Гайгалас чуть не вскочил. К черту! Неужто Толейкис оглох, не слышал, что он сказал про Шилейку?! Вереница ругательств повисла на кончике языка, но он успел проглотить их вместе с прогорклой слюной.

— Да плаваю как дерьмо в проруби…

— Значит, не ахти что. Почему?

— Землю изгадили. Сердце плачет. Не могу поглядеть даже. — Гайгалас стиснул кулаки, лицо перекосилось. Вот-вот скажет: уезжаю из Лепгиряй, а вы тут хоть вешайтесь! Но непонятная сила и эти слова загоняет обратно в глотку.

— А ты здесь ни при чем? Не виноват?

— Я? Виноват? — Гайгалас захлопал глазами.

— Убежал с заседания правления, обругал Навикаса, а тому это только и было нужно. Из-за тебя и Григас растерялся. А держался бы спокойно, по-хорошему выложил бы свое мнение, растолковал бы, все бы иначе обернулось.

Гайгалас ошарашен.

— Кто мог знать, что посевы распашут? Надули… А это заседание все равно было липовое, гадина. Не решали, не голосовали. Ваш-то посевной план не был утвержден…

— Я тебя не виню, Клямас. Я так сказал только для того, чтоб ты понял, что кулаками да глоткой ничего не возьмешь. В жизни надо бороться, а не драться.

— В тот раз попрекнули, что я чуть не провалил дело с навозом тогда, во дворе Лапинаса, теперь это заседание, гадина… Выходит, самый виноватый в Лепгиряй. — Гайгалас подавился. Но не злобой, а обидой. Другой бы сказал такое, выругал бы, плюнул в глаза и ушел бы к чертовой матери, но Толейкис может, имеет право сказать.

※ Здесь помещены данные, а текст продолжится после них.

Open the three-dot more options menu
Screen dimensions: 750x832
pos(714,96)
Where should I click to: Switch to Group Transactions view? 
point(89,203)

Не потому, что Гайгалас сейчас в его пиджаке, жена по воскресеньям наряжается в Евино платье, спят они на матраце Толейкисов. Нет, добротой Гайгаласа никто не покупал и не купит. Есть только одна монета, ценность которой он признает, — правда. А этот человек принес в Лепгиряй правду. За нее теперь вот и сидит на больничной койке с бритой головой, провоняв лекарствами. На волосок смерть прошла мимо. Не испугался. Гайгалас сам не может сказать, когда именно, но однажды он почувствовал, что в сердце вдруг возник теплый, до сих пор ему самому неведомый уголок, в котором поселился этот человек. Рядом с женой и ребенком. Даже для родного брата Истребка в нем места нет.

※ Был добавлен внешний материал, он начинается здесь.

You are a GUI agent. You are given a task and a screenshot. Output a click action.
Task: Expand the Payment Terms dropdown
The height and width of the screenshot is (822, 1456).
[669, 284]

— Выходит, самый виноватый в Лепгиряй. Другие святые, а я черт рогатый, — повторяет он с растущей досадой, не нападая, как привык, а защищаясь.

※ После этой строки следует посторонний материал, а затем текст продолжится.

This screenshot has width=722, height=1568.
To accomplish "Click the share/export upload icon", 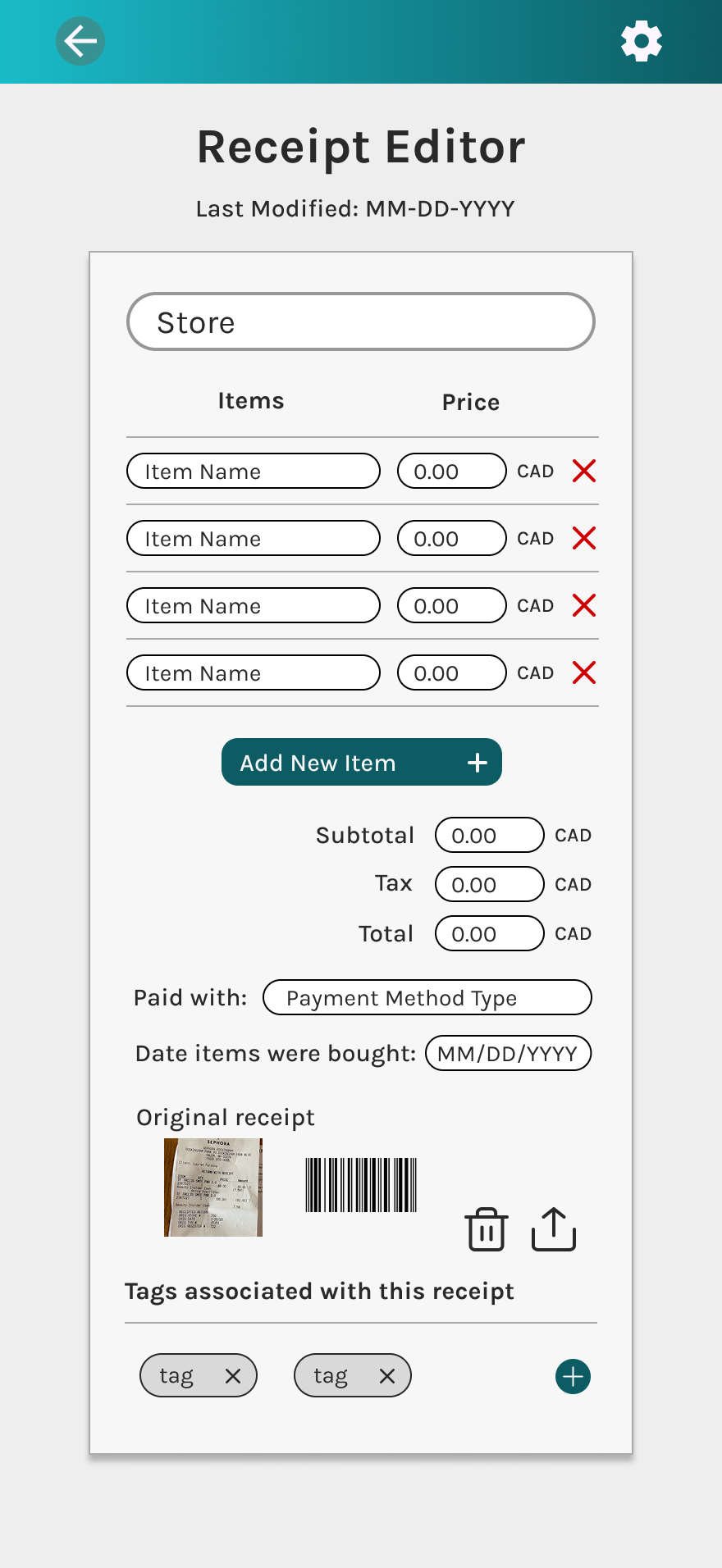I will pos(554,1228).
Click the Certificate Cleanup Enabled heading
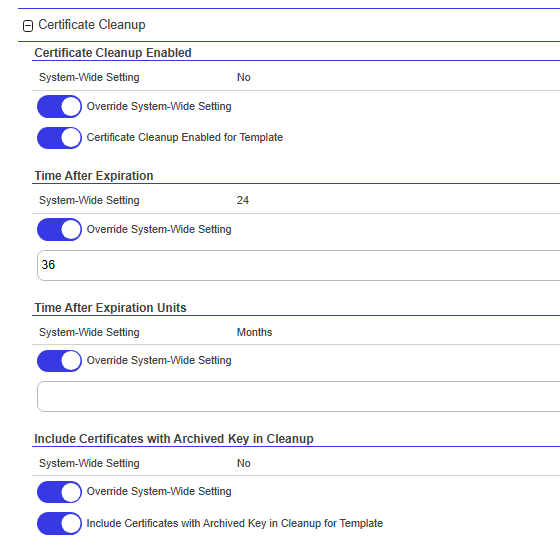Image resolution: width=560 pixels, height=548 pixels. tap(113, 53)
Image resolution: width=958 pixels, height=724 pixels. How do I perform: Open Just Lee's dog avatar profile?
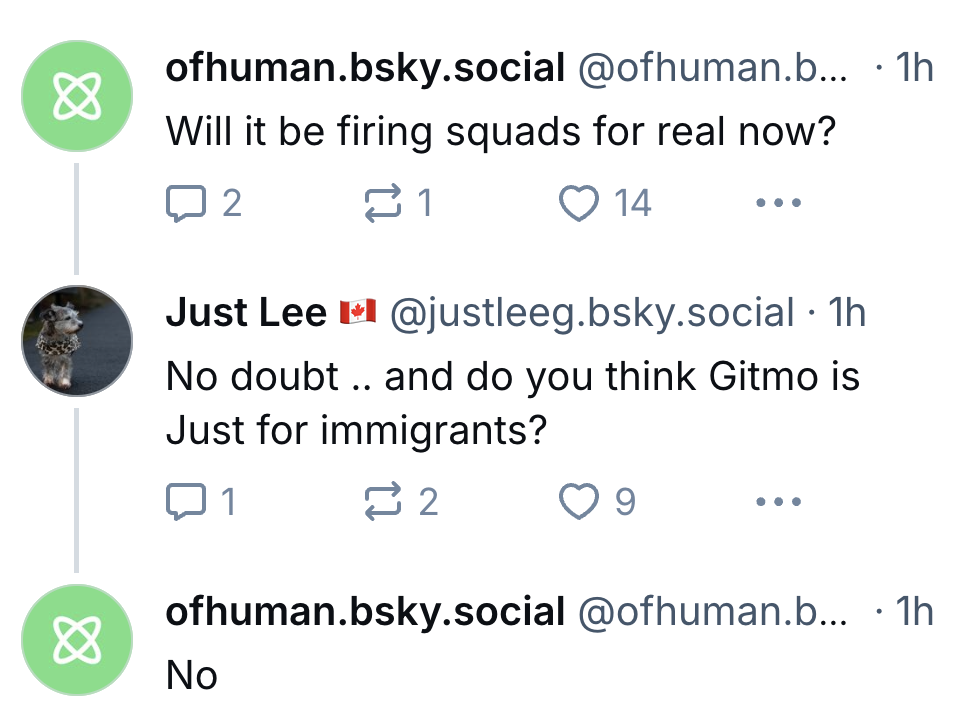coord(77,342)
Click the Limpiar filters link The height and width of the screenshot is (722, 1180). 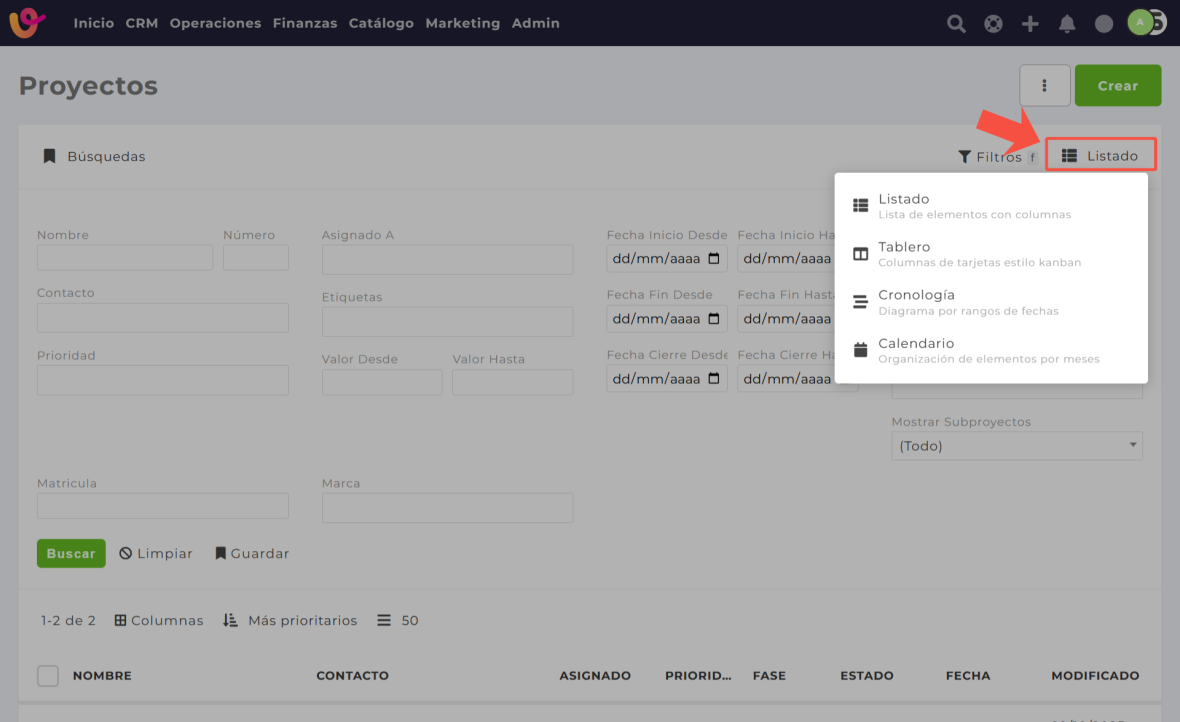[156, 554]
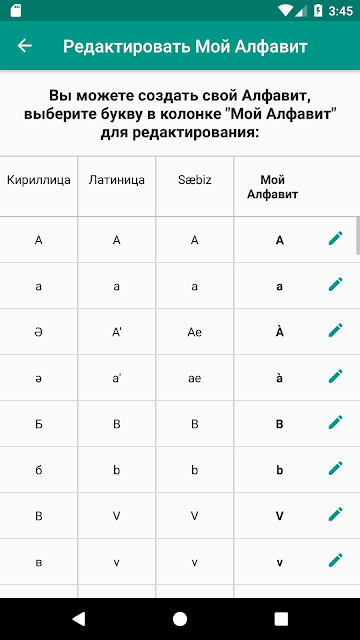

— Сам рассуди, — взгляд Арвидаса ласков и голос тоже, но его слова придавливают Гайгаласа, как бутовые камни. — На всех наскакиваешь, поносишь зло, но что делаешь, чтоб его не было? Хорошо работаю, скажешь. Спасибо и за это. Но Пауга тоже хорошо работает, и Магде, и Бируте. Людям пример нужен. А какой из тебя пример? Сердишься: все плохие, нечестные. А ты бы постарался их исправить. Не ненавистью, а лаской, добрым словом. Ненавистью никто еще любовь людей не заслужил и не заслужит.